After four years in exile, Rangers returned to the top-flight of Scottish soccer on Tuesday with a win over Dumbarton in front of nearly 50,000 fans at their famous Ibrox Stadium.

Now, a new journey begins.

[ MORE: Rangers finish long trip back to the top ]

After being demoted to the fourth and lowest tier of Scottish soccer in 2012 after going into administration and then liquidation, the great Scottish club was reduced to ruins amid severe mismanagement from Craig Whyte and Charles Green who are both currently embroiled in a criminal investigation with regards to alleged fraudulent acquisition of the club in 2012.

The Rangers Football Club PLC were liquidated and a new club rose from the ashes: The Rangers Football Club Ltd.

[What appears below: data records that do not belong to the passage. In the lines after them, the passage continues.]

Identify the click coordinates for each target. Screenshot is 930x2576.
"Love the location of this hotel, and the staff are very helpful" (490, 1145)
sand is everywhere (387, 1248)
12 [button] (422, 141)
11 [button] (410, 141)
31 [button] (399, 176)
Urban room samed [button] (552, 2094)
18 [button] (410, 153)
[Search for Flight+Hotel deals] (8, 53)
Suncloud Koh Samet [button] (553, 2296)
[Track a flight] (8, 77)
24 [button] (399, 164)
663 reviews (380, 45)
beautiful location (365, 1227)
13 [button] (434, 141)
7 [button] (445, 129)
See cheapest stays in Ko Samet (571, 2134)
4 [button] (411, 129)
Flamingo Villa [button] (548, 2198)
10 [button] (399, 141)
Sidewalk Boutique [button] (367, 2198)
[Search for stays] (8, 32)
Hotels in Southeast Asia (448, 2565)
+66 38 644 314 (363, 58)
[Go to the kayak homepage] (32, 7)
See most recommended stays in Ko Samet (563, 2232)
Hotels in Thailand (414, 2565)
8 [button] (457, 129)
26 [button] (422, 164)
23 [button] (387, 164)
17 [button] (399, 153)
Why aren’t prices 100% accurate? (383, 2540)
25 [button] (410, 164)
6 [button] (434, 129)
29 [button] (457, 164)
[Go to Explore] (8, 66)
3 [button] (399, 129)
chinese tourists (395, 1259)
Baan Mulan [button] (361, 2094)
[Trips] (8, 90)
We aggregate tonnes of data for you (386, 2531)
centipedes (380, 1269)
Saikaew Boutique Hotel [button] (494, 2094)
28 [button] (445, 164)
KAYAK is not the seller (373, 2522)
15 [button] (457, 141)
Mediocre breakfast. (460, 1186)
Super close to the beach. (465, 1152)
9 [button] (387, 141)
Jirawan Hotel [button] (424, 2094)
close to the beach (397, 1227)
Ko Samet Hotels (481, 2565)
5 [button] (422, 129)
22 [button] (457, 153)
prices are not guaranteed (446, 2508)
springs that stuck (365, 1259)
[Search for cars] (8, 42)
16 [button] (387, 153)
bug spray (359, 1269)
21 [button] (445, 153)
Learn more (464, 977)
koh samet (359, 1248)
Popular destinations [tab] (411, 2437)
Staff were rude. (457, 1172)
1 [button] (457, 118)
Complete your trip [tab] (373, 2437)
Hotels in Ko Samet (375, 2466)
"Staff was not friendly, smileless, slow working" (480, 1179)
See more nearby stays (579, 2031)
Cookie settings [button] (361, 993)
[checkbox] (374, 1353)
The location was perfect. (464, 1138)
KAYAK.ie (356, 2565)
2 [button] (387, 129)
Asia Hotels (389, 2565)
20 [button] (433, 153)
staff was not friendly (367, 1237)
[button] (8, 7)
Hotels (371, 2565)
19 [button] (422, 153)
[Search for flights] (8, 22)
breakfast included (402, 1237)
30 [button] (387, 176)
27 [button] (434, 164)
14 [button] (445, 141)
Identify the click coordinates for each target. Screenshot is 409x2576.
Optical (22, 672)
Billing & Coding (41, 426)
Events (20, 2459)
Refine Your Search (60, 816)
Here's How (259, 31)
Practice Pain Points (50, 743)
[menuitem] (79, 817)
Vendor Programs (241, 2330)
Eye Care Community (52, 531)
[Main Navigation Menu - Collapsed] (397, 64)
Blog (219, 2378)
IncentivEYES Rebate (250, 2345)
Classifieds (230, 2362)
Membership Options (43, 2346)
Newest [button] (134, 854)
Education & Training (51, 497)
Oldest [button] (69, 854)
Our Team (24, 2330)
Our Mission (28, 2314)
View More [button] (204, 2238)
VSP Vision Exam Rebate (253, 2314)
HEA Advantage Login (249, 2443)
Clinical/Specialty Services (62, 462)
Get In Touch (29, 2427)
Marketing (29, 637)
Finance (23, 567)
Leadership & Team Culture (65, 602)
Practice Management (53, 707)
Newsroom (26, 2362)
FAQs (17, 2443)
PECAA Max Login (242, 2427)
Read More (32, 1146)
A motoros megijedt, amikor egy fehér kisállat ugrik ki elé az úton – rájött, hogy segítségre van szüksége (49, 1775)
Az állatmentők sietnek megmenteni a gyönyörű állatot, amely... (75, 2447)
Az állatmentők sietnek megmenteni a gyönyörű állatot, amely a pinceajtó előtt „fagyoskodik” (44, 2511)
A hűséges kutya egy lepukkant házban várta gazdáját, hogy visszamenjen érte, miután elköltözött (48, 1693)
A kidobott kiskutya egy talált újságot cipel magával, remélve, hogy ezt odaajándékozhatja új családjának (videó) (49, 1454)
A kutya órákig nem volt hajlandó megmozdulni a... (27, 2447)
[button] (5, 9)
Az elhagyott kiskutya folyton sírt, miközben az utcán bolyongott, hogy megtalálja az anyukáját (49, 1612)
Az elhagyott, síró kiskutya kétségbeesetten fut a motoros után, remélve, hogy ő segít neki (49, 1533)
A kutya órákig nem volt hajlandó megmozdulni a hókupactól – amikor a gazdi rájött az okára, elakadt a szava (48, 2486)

After three promotions in the last four years, they are now back where they belong after overcoming severe financial restrictions and battling their way through the lower leagues of the Scottish pyramid. There have been plenty of mistakes made along the way and tough times off the pitch still lie ahead when it comes to finances, but this is a fresh start for Rangers. 

We are talking about a team who has more league titles (54) than any team in Scottish history and were perennially in the UEFA Champions League alongside bitter rivals Glasgow Celtic. It’s like demoting Real Madrid or Barcelona to the fourth tier of Spanish soccer, then tying one arm behind their back.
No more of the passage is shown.